::: VORLIEGENDER TEXT :::

Dienstag, 4. Juni 2024

Amanda Bergman - Your Hand Forever Checking On My Fever

Foto: Julia Mård
(Ms) Kunst kann jeden Kanal des menschlichen Empfindens berühren. Kann diese Rührungen aufbauen, intensivieren oder auch abschwächen und abflauen lassen. Durch ein herrlich romantisches Lied kann eine innige Situation noch schöner werden. Energische, laute, wilde Musik kann meinen eigenen Zorn kanalisieren und im besten Fall verfliegen lassen. Habe ich Bock zu tanzen, dann schaue ich in den 00er-Klassikern, was meine Beine am schnellsten elektrisiert. Nerven die Personen in der Schlange an der Kasse vor mir, hilft mir aggressiver Rap, dass nicht die Person es abbekommt, sondern die Verwünschungen in der Luft verfliegen. Diese Liste lässt sich noch lang erweitern.

Doch ich behaupte, dass es ein Gefühl gibt, das im Alltag selten zur Geltung kommt. Und dieses Album ist das Vehikel, um es in den Vordergrund zu hieven, um es glänzen zu lassen. Es ist das Weiche, das Seichte, das Zarte und das Schöne. Zu laut ist es draußen, zu wild, zu bürokratisch, zu dreckig sind die Ecken und der Keller eh unaufgeräumt. Wann atmet man denn schon mal entspannt durch bei sinkendem Puls, schaut auf alles Gute, hält inne und lächelt zufrieden, weil alles gut ist, wie es ist. Ich behaupte, dass dies eine seltene Situation ist. Und Amanda Bergman bringt uns mit ihrem neuen Album Your Hand Forever Checking On My Fever genau das Album, das genau das mit unvorstellbarer Leichtigkeit schafft. Ja, man könnte behaupten, dass diese Platte wenig ereignisreich ist und Phasen der Länge hat. Das mag sicher stimmen, aber diese entspannte Ruhe hat einen wundervollen Kern.

:::

*KURZE ÜBUNG A*. Wie heißt laut der Albumrezension das neue Album von Amanda Bergman?
Die folgenden Einträge stehen in keinem Zusammenhang mit der Albumrezension.

::: BEREITGESTELLTE EINTRÄGE :::

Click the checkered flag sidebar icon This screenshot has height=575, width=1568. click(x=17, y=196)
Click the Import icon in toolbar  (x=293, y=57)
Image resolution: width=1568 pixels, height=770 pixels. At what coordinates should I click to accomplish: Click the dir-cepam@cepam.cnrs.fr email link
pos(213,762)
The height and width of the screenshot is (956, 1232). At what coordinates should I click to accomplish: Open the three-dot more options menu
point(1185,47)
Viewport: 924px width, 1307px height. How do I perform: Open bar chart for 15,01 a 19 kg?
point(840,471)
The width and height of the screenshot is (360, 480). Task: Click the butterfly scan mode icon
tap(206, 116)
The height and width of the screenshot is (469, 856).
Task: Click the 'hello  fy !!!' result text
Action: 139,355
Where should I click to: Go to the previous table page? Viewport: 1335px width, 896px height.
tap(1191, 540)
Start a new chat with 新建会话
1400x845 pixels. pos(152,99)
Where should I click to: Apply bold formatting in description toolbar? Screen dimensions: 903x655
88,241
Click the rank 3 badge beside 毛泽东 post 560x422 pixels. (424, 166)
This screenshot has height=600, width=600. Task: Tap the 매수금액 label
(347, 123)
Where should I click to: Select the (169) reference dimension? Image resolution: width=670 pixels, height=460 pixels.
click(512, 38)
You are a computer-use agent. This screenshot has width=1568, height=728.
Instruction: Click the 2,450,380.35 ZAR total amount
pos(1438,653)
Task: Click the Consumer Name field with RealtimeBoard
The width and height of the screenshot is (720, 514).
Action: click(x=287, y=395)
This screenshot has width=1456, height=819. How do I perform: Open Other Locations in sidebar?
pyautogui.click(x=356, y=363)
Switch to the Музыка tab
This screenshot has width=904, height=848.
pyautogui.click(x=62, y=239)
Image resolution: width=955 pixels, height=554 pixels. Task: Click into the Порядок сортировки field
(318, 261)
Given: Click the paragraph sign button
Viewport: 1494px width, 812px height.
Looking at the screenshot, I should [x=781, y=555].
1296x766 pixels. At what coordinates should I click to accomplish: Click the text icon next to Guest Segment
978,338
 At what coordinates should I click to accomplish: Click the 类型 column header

:::

*KURZE ÜBUNG B*. Bitte übertrage die Einträge von der Zeile mit „The height and width of the screenshot is (956, 1232).“ bis einschließlich der Zeile mit „point(840,471)“ in eine zweispaltige CSV mit den Spalten „aufgabe“ und „antwort“, eine Zeile pro Eintrag mit Aufgabentext und Antwort. Setze jedes Feld in Anführungszeichen und ersetze Zeilenumbrüche durch Leerzeichen.

*RICHTIGE AUSGABE A*. Your Hand Forever Checking On My Fever

*RICHTIGE AUSGABE B*.
aufgabe,antwort
"The height and width of the screenshot is (956, 1232). At what coordinates should I click to accomplish: Open the three-dot more options menu","point(1185,47)"
"Viewport: 924px width, 1307px height. How do I perform: Open bar chart for 15,01 a 19 kg?","point(840,471)"